Fashion and Technology, from Looms to 3D Printers

 

The delicate nature of clothing necessitates a biannual turnover for exhibitions at the Museum at the Fashion Institute of Technology—any longer, and garments on view risk damage. This time limit suits the new exhibition on view at the Museum, aptly titled Fashion and Technology: both halves of its focus are notoriously subject to rapid change. For curators Ariele Elia and Emma McClendon, the biggest challenge came in pinning down the fluid relationship between the two.

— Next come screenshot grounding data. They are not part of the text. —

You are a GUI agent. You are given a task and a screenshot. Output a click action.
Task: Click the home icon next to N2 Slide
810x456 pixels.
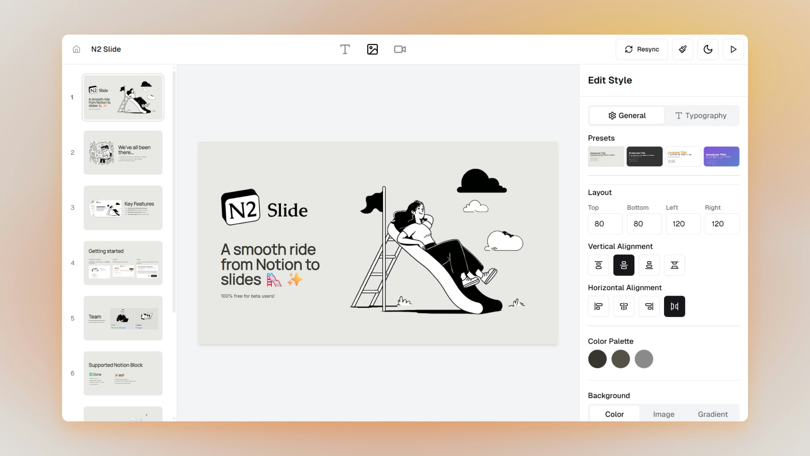click(76, 49)
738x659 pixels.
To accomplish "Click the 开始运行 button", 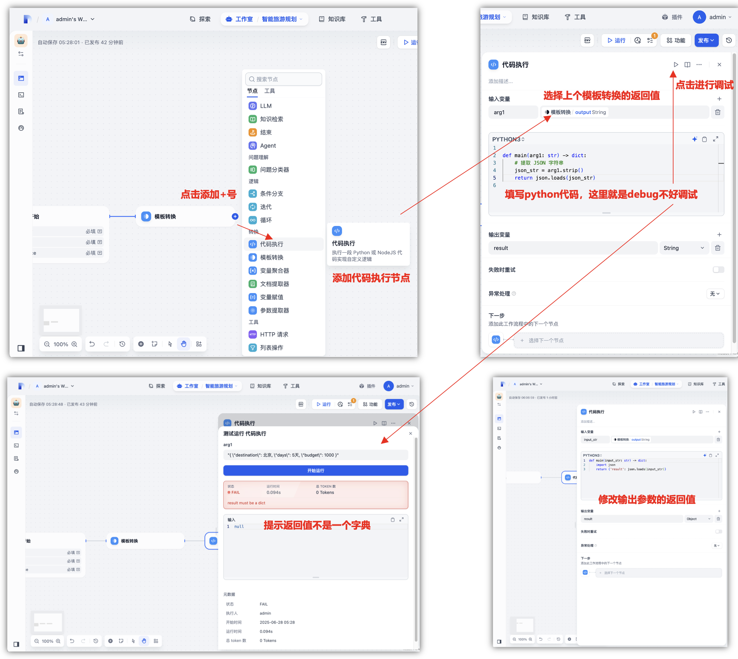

The show opens with a dress and handbag created with a 3-D printer. The second room sends the viewer a couple hundred years backwards to the eve of the Industrial Revolution, where the spinning jenny facilitated the mass production of cotton thread. A shimmering brown jacquard day dress from 1844 announces the invention of the Jacquard loom. Celluloid, a plastic manufactured so it resembled a polished surface, allowed cheap items to resemble luxury goods—as illustrated in the exhibition by a faux tortoise hairpin.

The curators’ loyalty to their mission—tracing the interwoven histories of clothing and technology—occasionally means the show is less glamorous than is typical of the Museum. It’s easy to overlook a Bonnie August leotard and skirt and a Marc Audibet dress. (Especially when they’re bathed in light from the shining silver lamé Thierry Mugler gown a few feet away—a circa-1979 vision of “futuristic.”) But the advancement they illustrate—the introduction of Lycra blends into modern wardrobes—is essential to fashion history.

Partially because the period brings a broader scope to the fashion and technology crossover, the contemporary portion offers the most fascinating objects. Photo manipulation software allows for more intricate patterns. Fashion shows incorporate a circus of electronics, turning runway productions into memorable performances. One screen depicts the Helmut Lang Fall/Winter 1998 show that was dispatched to “guests” via mailed CDs and streamed live on a late-20th-century Internet. (No word as to how smoothly that went.) Alexander McQueen’s famous Spring/Summer 1999 show, accented with two spray-painting robots, also plays.

 

 

 

Outside of a lone LilyPad Arduino, a versatile (and sort of cute) microcontroller board that can be threaded into clothing, viewers must envision leaps forward in technological capabilities through the apparel itself, and in recent times through its theatrical presentation to the public. Diane von Furstenburg’s use of the “Google Glass” at her Spring/Summer 2013 show—a short documentary on which closes the exhibition—represents all of the above. Sergey Brin was invited to demonstrate the eyewear. Technology in the fashion world, it seems, has gone from a stagehand in the wings to a front-and-center star.